As the dust settles on the Steelers’ first leg of their quarterback competition — a 32-25 win over the Seattle Seahawks — Pittsburgh can feel encouraged by the performance of all three options.
When Steelers coaches take their fine-toothed combs to the film in the days to come, they’ll notice that Mitchell Trubisky answered the bell admirably as the man atop of the depth chart, and Mason Rudolph provided sturdy play worthy of a longtime backup, but it was the quarterback of the future, Kenny Pickett, who delivered the biggest play and elicited the loudest fan reaction.
“They moved their units,” Steelers head coach Mike Tomlin said. “They did the informal things associated with the position from a leadership and communication standpoint. They were engaged. It was a good first time out for all three. Obviously, we will comb through it tomorrow and evaluate it in that way.”
Unsurprisingly, Tomlin made no announcements regarding a Week 1 starter or who was leading the way in the QB competition.
Trubisky took the first crack, as expected, and wasted no time making an impression on his third NFL home. Besides staying strong in the pocket, making several throws right at the point of contact with a pursuing Seahawks defender, Trubisky completed 3-of-5 passes for 47 yards on his first drive and delivered the game’s opening salvo — a 13-yard touchdown strike to a wide-open Gunner Olszewski.
Trubisky started his second drive by threading the needle to sixth-rounder (and Cameron Heyward’s brother) Connor Heyward for 16 yards. The momentum stalled on the next set of downs, but not before Trubisky showed off his mobility, escaping from a sure sack for a four-yard scamper.
Rudolph took the reins on Pittsburgh’s third offensive possession deep in Seattle territory. He was strip-sacked from the blindside by Seahawks second-rounder Boye Mafe on his first snap, but he recovered his own fumble and rebounded two plays later with a pinpoint 26-yard pass in the corner of the endzone to the Steelers’ own second-round rookie, WR George Pickens.
Rudolph’s subsequent three drives started in less fortuitous territory — beginning at the Steelers’ 20-yard line on average — and led to only three points. Rudolph looked assured in the pocket, which is to be expected after three years in the system.
He finished out the first half with a respectable stat line of 9-of-15 passing for 93 yards and one score, but he also lucked out on a dropped pick thrown right into the chest of defensive back Josh Jones, and did little to close the gap behind Trubisky or protect himself against Pickett on the depth chart.
When Pickett, the lone quarterback taken in this year’s first round, took over in the third quarter, it was clear by the crowd’s reaction that he played his college ball right across the street.
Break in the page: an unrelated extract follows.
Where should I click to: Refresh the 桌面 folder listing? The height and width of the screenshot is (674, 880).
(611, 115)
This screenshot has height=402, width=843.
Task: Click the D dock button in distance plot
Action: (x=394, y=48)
Following the standing ovation, Pickett completed an easy play-action rollout to tight end Jace Sternberger to gain both his early footing and a first down.
He would go on to complete all six of his attempted passes on the first drive, including a 3-yard touch pass to rookie RB Jaylen Warren for six and a two-point conversion to Heyward.
The Steelers adapted a grind-it-out style after that, but Pickett still did not register an incompletion until his 11th attempt, a deep shot to wideout Christian Blake with only minutes remaining in the fourth quarter.
Pickett saved his most impressive drive for last. After a thumping blindside hit separated Seahawks QB Drew Lock from the ball with 70 seconds remaining, the rookie took over at Seattle’s 43-yard line with the game tied, 25-25. Pickett showed awareness of both the clock and the score by prioritizing ball security — twice scrambling for a total of 12 yards — and eventually iced the game with a 24-yard TD pass.
“He moved his group. He played situational football,” Tomlin said of Pickett’s game-winning drive. “He displayed a competitive spirit. A lot of good things to build on from a first-performance standpoint.”
At the end of the day, Trubisky held serve. He did as well as can be expected in just two drives of work. But it’s clear who fans want on the field. The crowd was in rare form for a second half of a preseason game, filling the newly named Acrisure Stadium with chants of “Kenny” for a third-string rookie who debuted like a pro.